* TASK GOAL
The word "report" marks the lines to copy; find all of them in the entries below.

--- START ---

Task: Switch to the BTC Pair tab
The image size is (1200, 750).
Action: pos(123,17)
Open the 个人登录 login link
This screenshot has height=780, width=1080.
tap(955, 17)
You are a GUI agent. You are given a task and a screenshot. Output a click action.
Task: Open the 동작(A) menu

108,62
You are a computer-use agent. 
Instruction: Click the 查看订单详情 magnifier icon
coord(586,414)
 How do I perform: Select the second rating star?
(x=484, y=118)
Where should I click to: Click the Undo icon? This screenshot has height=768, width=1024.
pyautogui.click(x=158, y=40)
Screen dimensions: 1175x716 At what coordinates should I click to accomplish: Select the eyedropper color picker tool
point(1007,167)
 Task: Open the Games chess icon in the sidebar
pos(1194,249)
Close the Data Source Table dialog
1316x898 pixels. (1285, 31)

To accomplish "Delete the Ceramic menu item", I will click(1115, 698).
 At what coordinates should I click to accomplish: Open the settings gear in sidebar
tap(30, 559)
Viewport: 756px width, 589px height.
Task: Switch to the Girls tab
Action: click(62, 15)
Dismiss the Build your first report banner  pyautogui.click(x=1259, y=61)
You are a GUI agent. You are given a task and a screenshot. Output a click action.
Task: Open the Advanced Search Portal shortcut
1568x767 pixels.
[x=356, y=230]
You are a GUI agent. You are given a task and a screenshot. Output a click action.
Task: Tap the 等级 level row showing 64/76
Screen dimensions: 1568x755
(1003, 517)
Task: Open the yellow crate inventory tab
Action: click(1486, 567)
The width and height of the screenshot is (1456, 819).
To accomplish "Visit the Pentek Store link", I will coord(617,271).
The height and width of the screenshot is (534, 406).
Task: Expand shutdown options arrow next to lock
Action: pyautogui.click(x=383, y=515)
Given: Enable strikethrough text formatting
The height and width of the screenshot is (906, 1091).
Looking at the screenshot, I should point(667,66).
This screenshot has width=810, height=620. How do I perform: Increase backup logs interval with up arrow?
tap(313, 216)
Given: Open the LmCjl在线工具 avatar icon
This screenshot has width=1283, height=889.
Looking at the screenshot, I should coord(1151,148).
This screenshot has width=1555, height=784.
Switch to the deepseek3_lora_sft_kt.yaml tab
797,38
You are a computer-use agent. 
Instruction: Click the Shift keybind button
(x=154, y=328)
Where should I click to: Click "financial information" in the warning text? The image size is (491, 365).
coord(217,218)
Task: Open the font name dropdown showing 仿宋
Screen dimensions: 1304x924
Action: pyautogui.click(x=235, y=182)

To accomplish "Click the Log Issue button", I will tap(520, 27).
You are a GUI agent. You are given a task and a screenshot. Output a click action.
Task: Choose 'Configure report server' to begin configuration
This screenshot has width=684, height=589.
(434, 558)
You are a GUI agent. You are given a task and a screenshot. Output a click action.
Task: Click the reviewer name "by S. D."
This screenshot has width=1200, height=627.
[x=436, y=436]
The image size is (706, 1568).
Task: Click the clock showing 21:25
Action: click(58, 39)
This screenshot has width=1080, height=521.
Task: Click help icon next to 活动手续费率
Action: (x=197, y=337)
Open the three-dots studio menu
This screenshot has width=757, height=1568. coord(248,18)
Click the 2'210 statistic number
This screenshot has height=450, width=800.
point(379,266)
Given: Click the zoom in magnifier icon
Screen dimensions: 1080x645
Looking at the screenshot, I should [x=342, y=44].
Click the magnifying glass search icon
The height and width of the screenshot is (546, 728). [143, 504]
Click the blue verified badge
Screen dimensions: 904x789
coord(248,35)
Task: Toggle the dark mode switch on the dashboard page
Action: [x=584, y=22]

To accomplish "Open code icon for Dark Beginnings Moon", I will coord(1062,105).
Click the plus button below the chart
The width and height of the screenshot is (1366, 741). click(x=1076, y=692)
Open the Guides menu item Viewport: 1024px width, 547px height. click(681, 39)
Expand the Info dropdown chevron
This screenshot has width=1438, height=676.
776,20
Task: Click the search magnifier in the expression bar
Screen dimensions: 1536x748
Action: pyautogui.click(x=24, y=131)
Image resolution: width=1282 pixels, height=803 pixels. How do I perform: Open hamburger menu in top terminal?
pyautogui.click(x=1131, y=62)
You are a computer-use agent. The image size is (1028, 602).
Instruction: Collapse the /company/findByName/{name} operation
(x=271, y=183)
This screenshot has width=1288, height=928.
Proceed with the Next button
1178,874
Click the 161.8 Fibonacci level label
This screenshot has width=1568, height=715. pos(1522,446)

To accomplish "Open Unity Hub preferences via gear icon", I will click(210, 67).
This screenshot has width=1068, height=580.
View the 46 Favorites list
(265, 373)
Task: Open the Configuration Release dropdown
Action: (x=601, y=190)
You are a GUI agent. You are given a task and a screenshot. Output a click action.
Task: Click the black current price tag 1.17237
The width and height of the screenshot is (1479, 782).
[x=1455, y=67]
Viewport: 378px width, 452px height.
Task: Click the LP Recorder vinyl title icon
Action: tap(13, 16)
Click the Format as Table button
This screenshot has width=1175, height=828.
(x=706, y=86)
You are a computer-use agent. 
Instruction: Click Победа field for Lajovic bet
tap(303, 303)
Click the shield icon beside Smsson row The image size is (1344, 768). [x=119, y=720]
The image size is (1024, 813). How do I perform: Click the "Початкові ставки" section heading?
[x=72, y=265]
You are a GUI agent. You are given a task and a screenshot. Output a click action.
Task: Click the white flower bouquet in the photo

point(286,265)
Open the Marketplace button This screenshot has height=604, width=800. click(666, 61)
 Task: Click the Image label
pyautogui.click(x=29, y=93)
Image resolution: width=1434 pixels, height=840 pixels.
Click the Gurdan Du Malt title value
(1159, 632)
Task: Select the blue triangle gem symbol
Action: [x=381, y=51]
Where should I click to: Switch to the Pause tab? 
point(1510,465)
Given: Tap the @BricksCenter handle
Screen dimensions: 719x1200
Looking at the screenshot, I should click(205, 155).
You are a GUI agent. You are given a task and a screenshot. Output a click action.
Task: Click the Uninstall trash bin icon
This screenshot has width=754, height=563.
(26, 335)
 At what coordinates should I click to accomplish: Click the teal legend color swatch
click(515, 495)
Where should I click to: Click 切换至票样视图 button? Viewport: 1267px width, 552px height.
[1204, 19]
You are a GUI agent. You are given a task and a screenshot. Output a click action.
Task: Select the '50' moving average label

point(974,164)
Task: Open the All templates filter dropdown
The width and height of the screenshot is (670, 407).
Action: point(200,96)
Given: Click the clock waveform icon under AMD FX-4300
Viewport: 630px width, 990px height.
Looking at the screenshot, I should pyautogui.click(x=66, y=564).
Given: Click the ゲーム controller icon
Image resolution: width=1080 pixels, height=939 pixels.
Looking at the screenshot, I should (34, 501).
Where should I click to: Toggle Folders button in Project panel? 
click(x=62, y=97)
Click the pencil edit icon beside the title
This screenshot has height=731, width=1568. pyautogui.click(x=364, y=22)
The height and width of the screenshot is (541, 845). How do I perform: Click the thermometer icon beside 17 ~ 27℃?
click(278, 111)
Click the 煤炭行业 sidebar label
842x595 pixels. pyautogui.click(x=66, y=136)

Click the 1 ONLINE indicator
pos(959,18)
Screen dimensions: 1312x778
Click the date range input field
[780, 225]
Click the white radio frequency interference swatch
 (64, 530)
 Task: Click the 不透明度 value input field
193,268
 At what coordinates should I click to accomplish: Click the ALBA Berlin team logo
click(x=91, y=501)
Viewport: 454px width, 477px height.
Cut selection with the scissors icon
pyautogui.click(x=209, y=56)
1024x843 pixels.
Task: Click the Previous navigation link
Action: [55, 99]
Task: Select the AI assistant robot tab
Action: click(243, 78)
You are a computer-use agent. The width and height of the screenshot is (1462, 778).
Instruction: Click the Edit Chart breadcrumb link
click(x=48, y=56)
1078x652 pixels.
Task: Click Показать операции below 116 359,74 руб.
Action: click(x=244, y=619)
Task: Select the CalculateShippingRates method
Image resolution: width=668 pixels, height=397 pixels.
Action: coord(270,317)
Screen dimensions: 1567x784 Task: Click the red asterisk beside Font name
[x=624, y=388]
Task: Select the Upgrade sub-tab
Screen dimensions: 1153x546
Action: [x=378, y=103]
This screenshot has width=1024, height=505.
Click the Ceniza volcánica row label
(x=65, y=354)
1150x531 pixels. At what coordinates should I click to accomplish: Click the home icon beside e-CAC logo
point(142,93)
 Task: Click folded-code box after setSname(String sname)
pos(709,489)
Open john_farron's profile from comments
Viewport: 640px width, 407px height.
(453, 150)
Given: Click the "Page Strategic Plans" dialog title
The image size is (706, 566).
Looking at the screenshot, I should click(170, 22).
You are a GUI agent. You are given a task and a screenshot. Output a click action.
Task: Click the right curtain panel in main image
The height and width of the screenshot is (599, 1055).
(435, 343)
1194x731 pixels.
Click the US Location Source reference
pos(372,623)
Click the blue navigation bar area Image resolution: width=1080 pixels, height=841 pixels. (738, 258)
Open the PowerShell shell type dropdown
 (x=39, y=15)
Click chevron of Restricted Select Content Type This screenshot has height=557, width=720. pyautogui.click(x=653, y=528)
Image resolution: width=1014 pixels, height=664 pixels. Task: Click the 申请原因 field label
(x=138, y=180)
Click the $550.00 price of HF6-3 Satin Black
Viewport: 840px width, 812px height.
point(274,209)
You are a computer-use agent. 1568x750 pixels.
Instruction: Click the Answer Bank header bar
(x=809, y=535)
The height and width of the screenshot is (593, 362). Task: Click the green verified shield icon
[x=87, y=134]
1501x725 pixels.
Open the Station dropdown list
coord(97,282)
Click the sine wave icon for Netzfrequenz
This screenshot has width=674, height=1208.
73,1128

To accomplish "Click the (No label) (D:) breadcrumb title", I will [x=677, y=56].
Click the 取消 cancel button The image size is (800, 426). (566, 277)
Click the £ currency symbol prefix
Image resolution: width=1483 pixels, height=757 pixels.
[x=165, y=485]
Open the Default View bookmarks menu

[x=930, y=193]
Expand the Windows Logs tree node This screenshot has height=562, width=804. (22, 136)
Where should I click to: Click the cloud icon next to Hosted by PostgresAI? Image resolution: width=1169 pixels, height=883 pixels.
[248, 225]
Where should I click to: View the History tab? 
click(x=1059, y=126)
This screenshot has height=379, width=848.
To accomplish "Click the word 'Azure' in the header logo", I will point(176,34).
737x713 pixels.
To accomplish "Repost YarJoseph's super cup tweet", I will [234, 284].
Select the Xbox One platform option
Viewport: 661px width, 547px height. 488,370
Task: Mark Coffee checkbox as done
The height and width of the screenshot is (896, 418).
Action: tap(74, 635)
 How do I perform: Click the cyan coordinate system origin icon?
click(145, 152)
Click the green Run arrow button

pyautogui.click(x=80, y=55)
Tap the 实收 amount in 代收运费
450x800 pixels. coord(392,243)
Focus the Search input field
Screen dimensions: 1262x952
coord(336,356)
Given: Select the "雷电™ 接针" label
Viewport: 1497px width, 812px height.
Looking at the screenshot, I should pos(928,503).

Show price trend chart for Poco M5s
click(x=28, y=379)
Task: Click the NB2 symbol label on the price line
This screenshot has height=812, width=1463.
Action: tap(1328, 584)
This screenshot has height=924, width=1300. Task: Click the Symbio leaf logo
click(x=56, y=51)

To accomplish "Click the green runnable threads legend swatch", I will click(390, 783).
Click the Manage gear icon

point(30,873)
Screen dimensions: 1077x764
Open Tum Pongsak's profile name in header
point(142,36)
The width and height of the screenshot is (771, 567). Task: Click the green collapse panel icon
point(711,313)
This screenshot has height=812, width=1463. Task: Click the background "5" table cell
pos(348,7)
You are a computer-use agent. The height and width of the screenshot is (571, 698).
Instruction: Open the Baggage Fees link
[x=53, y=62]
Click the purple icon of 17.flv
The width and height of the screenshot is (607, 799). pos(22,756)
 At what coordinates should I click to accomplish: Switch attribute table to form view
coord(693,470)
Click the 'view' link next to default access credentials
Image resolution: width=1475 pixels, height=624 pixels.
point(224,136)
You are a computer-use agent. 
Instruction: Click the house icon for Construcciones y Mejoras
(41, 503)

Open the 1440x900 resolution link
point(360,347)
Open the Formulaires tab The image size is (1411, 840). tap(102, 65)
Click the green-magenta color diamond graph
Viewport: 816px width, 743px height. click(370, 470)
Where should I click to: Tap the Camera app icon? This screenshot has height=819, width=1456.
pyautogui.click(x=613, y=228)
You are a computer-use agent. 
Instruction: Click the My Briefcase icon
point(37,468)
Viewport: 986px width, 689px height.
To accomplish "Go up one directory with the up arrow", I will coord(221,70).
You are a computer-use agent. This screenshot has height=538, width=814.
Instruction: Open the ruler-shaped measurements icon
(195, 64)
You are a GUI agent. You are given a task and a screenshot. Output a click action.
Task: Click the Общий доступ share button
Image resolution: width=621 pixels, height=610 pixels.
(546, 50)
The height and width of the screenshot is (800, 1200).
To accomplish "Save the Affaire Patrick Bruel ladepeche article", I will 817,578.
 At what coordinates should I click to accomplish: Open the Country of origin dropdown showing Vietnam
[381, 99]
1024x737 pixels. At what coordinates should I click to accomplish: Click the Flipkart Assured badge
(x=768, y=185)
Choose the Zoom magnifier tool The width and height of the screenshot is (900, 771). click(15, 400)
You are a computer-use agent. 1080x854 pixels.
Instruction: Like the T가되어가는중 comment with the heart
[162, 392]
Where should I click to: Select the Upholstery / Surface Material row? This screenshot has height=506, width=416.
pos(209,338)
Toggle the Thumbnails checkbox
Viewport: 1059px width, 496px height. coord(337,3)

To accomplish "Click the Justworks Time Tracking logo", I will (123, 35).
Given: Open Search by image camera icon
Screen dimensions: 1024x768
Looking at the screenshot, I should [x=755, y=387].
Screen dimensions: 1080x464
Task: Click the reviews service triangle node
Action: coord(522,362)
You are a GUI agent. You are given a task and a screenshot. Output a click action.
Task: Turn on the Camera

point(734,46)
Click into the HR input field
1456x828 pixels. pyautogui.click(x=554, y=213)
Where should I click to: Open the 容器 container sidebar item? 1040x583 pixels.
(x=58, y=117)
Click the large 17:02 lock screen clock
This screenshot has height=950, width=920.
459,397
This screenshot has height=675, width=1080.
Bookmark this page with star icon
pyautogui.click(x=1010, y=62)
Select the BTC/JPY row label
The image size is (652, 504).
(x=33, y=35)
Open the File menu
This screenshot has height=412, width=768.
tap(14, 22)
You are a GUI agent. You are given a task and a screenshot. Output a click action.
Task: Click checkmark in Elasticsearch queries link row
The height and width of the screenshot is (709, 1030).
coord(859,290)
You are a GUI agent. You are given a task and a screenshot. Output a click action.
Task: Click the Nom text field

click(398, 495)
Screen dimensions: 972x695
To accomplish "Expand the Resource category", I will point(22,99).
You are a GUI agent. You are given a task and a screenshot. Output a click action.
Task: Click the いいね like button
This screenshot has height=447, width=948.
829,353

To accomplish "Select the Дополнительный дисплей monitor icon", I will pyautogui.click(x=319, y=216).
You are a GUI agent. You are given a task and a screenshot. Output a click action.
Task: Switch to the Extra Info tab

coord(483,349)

--- END ---

* SOLUTION FOR THIS EXERCISE
Dismiss the Build your first report banner  pyautogui.click(x=1259, y=61)
Task: Choose 'Configure report server' to begin configuration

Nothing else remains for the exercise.